On the sidelines of the meetings, the State Minister held substantive discussions with senior officials from major development partners, including Eric Meyer, Deputy Assistant Secretary for Africa at the U.S. Department of the Treasury, and Steven Collet, Deputy Director-General of International Cooperation at the Netherlands’ Ministry of Foreign Affairs. Talks centered on bolstering economic cooperation and expanding strategic partnerships in sectors critical to Ethiopia’s development agenda.

The delegation’s primary mission, however, includes presenting Ethiopia’s request for a new budget support project—a move that underscores the country’s need for external financing to maintain macroeconomic stability and continue development programs amid global shocks and regional fiscal constraints.

The request comes at a time when many African economies, including Ethiopia, are grappling with high debt stress, reduced access to concessional financing, and mounting climate-related vulnerabilities. Ethiopia’s approach reflects a broader trend among African nations seeking adaptive, long-term financial partnerships with institutions like the AfDB to weather ongoing challenges.

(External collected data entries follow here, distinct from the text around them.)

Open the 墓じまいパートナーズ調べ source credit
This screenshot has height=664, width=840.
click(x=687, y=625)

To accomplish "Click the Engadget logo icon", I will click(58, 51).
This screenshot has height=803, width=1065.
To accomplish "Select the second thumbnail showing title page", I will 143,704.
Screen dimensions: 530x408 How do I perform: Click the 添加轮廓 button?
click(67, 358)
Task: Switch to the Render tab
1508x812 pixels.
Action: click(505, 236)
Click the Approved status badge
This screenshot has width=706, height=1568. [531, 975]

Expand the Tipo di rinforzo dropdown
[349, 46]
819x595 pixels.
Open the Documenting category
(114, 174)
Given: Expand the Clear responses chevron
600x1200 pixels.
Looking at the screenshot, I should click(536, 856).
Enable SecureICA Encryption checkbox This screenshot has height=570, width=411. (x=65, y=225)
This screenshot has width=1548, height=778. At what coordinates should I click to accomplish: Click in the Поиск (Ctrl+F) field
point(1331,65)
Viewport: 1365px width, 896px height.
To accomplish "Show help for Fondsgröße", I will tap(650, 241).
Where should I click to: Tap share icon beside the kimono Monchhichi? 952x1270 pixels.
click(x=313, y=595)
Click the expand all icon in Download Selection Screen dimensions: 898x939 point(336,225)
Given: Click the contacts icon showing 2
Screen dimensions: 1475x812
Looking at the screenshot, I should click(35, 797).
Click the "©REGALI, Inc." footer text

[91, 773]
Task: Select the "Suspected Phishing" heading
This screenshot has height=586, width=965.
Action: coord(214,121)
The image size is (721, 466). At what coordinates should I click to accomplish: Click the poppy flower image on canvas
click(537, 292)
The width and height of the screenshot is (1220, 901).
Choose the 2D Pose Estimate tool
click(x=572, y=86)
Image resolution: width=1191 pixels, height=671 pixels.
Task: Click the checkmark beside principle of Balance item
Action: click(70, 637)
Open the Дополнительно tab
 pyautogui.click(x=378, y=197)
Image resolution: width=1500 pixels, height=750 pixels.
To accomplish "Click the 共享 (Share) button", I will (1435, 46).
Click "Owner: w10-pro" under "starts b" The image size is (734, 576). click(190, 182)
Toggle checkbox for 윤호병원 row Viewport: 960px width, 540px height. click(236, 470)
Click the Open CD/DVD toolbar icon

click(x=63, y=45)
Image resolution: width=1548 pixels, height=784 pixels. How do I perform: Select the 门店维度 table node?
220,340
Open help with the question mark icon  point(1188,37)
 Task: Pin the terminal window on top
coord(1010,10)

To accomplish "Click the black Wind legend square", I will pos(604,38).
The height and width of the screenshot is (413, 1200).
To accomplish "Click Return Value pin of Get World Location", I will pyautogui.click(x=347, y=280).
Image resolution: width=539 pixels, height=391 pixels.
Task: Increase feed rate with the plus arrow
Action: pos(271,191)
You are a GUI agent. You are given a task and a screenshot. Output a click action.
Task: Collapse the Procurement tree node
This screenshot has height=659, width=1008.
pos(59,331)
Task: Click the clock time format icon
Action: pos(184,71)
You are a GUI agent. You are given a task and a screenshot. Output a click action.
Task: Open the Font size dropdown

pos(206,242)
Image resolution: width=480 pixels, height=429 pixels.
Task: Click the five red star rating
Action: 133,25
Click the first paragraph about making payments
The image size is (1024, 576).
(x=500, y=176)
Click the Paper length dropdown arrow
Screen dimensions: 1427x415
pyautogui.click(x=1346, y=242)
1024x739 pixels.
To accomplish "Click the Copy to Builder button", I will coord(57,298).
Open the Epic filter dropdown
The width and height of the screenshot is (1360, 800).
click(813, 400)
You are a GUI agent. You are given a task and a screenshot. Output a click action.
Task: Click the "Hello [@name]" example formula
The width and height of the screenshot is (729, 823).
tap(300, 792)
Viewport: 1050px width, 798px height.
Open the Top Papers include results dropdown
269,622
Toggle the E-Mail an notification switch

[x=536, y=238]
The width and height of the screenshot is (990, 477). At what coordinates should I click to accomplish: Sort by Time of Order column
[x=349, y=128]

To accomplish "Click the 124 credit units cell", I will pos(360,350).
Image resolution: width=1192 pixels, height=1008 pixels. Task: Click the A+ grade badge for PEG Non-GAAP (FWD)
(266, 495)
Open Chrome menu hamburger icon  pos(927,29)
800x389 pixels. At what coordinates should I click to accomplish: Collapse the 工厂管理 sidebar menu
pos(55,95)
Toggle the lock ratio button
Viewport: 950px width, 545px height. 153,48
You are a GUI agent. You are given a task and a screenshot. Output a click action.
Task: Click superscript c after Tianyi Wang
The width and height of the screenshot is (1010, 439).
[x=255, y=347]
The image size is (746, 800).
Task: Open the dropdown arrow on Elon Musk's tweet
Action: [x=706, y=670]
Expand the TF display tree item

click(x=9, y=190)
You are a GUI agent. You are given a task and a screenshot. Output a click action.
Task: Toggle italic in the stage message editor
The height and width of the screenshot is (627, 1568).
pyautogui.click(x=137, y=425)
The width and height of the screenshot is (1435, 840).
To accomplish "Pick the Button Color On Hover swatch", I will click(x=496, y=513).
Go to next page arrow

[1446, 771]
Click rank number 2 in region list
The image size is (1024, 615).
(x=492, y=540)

As part of the high-stakes gathering, State Minister Semereta is also scheduled to participate in the election of the next AfDB President, set for 29 May 2025. The incoming leader will take charge of the continent’s premier development bank at a time of declining development assistance and heightened global volatility.

Beyond the election, the Ethiopian delegation is expected to join thematic sessions on climate finance, debt sustainability, and resource mobilization, while continuing bilateral consultations with international partners.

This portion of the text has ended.